Like many former English Anglican clergy of my generation I grew up at a time of liturgical change. I can still recite by heart some of the liturgy of the 1662 Book of Common Prayer which I learnt as a child. By the time I went to Theological College we were moving through Series 2 (different ‘shape’ but traditional language) to Series 3 (modern ‘you’ form English). I was taught to celebrate the Anglican Eucharist in conformity, as far as possible, with the rubrics of the 1970 missal, and I recited the Divine Office with its 5-fold daily pattern. Even when, as an incumbent in the C of E, I felt obliged to use authorised forms, I stretched this to include the four-fold daily office published by the Society of St Francis (the Anglican Franciscans) as I found the provision of only two, albeit substantial, services a day to be inadequate.
As for language, I had never been a particular lover of the 16th century English is which the Book of Common Prayer is written. And although I thought the 1980 Alternative Service Book rather ‘thin’ in its language, I admired the attempts (often successful in my opinion) in Common Worship to develop a rich and resonant liturgical language. If only its theology of the Eucharist and the life of the world to come had been as good! But that, as they say, is history.
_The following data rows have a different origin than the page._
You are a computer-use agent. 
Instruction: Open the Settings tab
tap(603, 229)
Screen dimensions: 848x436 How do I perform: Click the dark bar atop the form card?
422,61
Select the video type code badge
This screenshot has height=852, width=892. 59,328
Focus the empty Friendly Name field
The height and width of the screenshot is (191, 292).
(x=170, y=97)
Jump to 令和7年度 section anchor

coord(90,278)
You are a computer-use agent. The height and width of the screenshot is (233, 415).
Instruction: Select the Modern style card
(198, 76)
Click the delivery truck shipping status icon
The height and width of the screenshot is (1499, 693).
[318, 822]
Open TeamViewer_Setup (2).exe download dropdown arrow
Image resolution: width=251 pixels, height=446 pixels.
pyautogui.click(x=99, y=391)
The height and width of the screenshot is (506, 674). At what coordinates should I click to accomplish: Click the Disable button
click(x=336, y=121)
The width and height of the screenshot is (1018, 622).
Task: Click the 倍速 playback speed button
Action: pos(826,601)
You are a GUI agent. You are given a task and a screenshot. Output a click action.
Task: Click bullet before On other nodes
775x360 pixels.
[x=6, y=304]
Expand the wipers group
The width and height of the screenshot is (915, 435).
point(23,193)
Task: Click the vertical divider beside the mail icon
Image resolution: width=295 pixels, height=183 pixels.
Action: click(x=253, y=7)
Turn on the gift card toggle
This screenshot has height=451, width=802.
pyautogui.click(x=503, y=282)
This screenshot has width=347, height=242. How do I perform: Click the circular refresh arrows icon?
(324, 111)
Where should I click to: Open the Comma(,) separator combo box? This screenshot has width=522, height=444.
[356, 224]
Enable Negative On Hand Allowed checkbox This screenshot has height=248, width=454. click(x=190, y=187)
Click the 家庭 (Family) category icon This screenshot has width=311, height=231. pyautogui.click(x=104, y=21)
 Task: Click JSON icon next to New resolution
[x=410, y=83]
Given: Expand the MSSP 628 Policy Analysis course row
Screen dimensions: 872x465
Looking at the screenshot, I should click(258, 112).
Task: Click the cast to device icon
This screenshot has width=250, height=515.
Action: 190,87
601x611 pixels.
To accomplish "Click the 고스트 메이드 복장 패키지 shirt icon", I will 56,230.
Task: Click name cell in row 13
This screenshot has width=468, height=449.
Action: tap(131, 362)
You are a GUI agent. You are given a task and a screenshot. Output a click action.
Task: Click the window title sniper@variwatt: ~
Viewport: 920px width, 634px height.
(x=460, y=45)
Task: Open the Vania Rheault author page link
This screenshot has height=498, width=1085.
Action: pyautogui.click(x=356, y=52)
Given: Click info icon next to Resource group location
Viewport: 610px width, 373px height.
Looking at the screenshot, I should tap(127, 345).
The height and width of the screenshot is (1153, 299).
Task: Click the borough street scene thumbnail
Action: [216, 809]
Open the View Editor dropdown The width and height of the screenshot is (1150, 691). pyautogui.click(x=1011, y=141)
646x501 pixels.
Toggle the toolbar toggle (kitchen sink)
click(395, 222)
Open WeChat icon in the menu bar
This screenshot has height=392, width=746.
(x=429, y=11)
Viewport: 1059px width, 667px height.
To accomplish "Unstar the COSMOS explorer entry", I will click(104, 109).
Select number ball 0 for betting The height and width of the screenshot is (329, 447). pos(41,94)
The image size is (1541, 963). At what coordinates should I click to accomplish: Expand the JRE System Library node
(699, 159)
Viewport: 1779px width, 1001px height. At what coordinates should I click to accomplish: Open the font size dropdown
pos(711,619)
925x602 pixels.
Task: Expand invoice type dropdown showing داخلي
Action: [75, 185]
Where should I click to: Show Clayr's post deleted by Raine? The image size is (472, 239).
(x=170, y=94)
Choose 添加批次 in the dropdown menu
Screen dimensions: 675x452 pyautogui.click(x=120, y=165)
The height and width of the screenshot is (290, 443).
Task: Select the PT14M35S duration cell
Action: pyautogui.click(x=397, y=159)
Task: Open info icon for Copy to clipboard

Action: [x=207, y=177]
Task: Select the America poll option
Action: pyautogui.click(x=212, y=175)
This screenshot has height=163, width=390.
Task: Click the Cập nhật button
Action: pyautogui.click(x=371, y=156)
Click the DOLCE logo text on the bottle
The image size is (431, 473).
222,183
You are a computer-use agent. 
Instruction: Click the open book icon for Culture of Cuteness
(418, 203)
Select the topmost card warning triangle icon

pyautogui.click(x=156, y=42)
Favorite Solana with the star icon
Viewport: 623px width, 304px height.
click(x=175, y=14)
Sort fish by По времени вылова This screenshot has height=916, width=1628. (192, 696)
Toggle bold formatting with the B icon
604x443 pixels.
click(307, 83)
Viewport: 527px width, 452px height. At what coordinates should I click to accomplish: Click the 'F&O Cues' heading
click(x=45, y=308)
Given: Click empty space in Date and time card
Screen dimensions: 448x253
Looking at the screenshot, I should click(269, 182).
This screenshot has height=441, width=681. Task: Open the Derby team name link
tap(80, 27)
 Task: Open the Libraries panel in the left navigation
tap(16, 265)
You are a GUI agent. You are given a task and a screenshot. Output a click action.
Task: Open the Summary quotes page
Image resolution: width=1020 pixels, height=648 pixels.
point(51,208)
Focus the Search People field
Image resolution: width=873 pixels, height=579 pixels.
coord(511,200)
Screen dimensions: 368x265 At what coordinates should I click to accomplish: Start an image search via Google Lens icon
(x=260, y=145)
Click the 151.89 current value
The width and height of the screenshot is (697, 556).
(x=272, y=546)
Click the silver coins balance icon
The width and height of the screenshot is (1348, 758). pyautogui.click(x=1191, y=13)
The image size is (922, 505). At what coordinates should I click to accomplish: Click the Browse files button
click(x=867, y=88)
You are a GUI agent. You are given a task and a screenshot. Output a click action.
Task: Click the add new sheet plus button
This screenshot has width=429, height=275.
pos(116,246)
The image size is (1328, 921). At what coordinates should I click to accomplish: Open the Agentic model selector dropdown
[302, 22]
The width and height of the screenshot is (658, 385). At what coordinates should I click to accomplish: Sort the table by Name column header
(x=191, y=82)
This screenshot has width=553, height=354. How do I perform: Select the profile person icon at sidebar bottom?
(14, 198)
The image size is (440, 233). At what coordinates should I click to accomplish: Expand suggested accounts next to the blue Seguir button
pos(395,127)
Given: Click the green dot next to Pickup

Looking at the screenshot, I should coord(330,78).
One of the features of the Ordinariate has been the compiling of a distinctive liturgy, as part of the family of Roman rites. The decision was made early on to use traditional English (in the thee/thou form) and to include prayers written or translated by Archbishop Cranmer, and the Psalter of Miles Coverdale. There have been some Ordinariate congregations who have found this liturgy to be exactly what they want and need, and others who have not. But we have been encouraged to use these forms, and they are part – though my no means the only part – of our patrimony, our inheritance as Anglicans who have been reconciled into the wider Church. How might a former Anglican find his or her way into the Ordinariate liturgy, without just abandoning the way of praying which has become spiritually ingrained. I came up with an idea while at Douai Abbey on retreat.
There the monastic community uses a five-fold Office, but continues to sing latin Vespers from the old Breviary every day. And that is what I am trying with Evensong i.e. The Divine Office for Readings, Lauds, Prayer during the Day, and Compline – but Evensong in place of Vespers. It is permitted to use the four week psalm-cycle of the Divine Office in the Ordinariate Office, in the Coverdale version, and the New Testament Canticle(s) in place of the Nunc Dimittis which is part of Compline. The advantages of this pattern are not insignificant. For a retired priest two Offices plus the Mass means a substantial start to the morning, and Evensong with two Scripture Readings, Creed and Collects in addition to psalms and Canticles, provides a fuller time of prayer in the evening, while still leaving Compline as night prayer on going to bed. In addition it is compatible with the rest of the Daily Office. Disadvantages? You need several books instead of one, which makes it impossible to say the Evensong while travelling. But here the internet is invaluable, and it is not difficult to down-load psalms and collects – in fact most of the variables. Yes, it means loose-leaf-folder liturgy, but in this time of change that is unavoidable.